PASSAGE TO READ:
--------------------------------

"Sally Cinnamon" is a single released by the band the Stone Roses in 1987. The song was the second single released by The Stone Roses, and was released before bassist Mani joined the band. It was not included in their first studio album two years later. The lyrics were written entirely by Ian Brown, who did so for the majority of the band's early tracks.

The single entered the UK Indie Chart in June 1987, spending thirty-nine weeks in the chart in total, peaking at number three. When re-released in 1989 it entered the UK Singles Chart where it spent seven weeks, peaking at number 46.

--------------------------------

DATA EXCERPT:

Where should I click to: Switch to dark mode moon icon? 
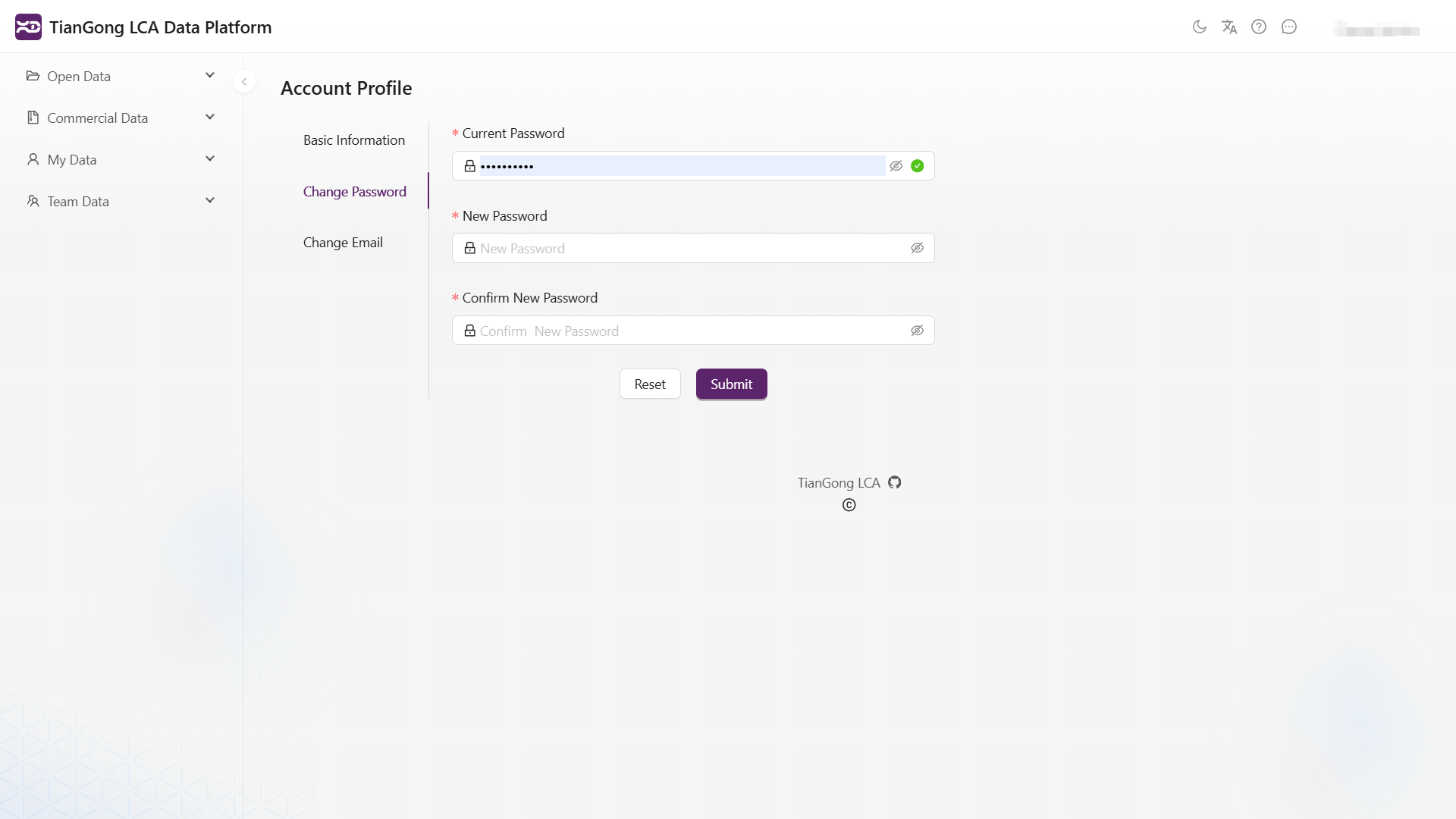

--------------------------------

Transcribe the passage about "Sally Cinnamon," copying everything from "The single entered" down to "at number 46.".

EXERCISE RESPONSE:
The single entered the UK Indie Chart in June 1987, spending thirty-nine weeks in the chart in total, peaking at number three. When re-released in 1989 it entered the UK Singles Chart where it spent seven weeks, peaking at number 46.